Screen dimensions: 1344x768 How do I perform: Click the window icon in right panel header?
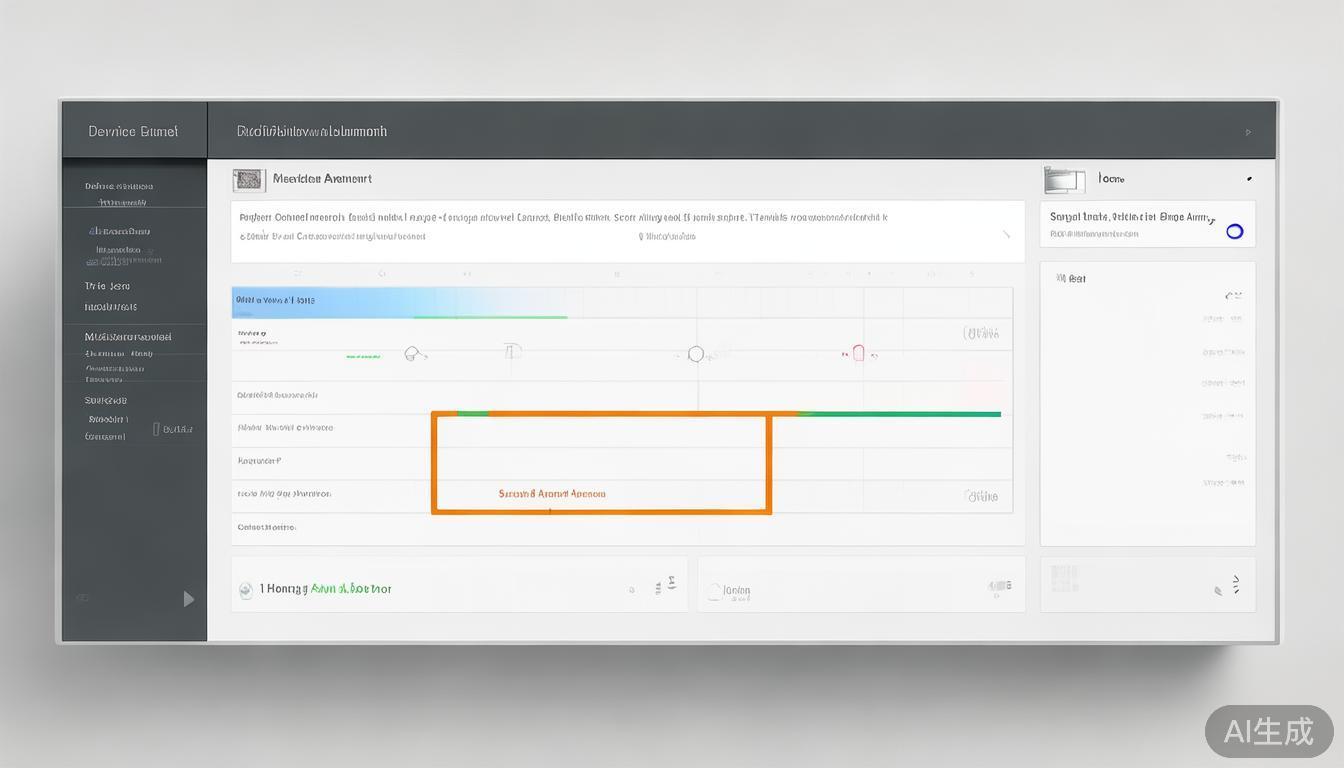pyautogui.click(x=1064, y=180)
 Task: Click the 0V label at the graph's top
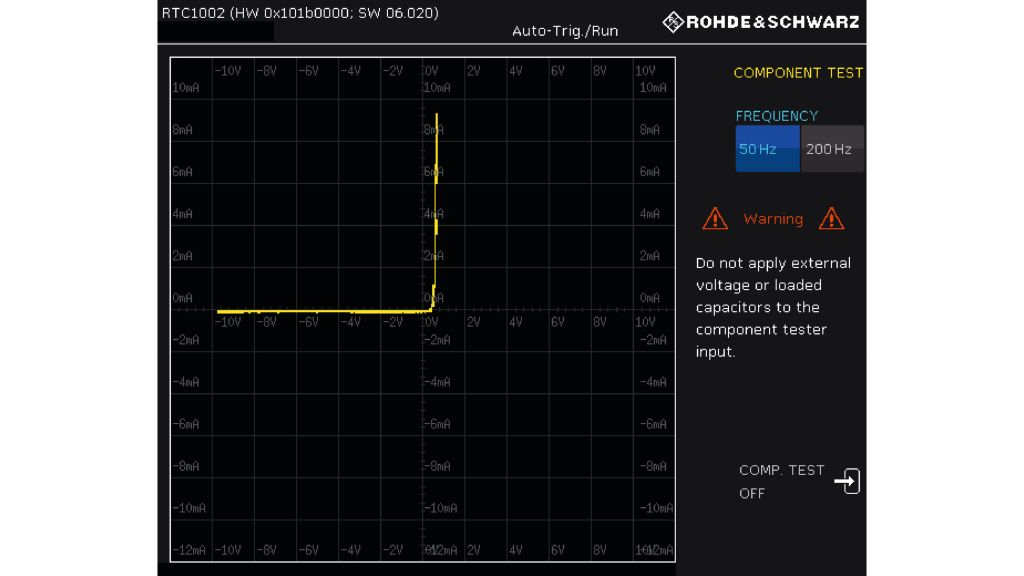click(431, 71)
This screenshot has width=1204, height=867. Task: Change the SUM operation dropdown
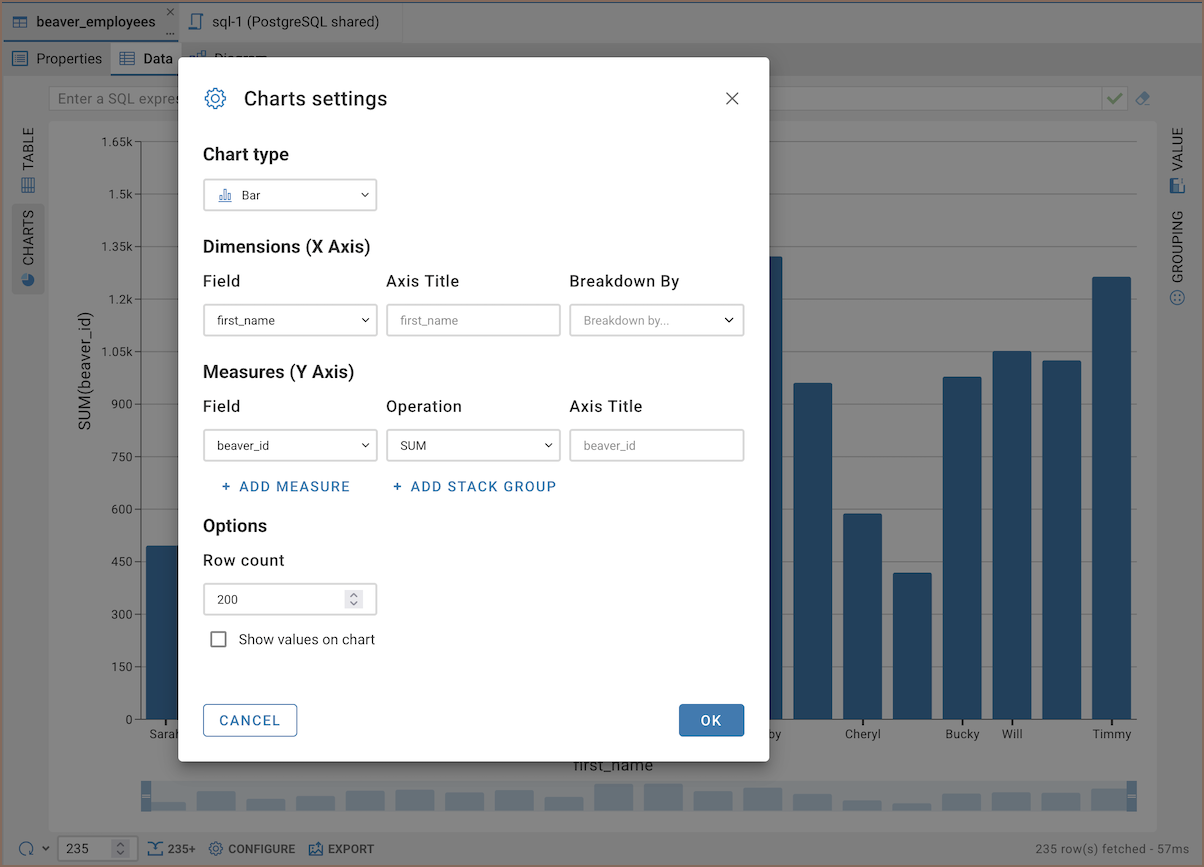tap(473, 445)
= = = =
▶ [Exercise details]
Omit the pictures and copy the records above exactly.

▶ [Task answer]
Screen dimensions: 1344x768 How do I perform: Click the window icon in right panel header?
pyautogui.click(x=1064, y=180)
 Task: Click the 0V label at the graph's top
click(431, 71)
This screenshot has width=1204, height=867. Task: Change the SUM operation dropdown
tap(473, 445)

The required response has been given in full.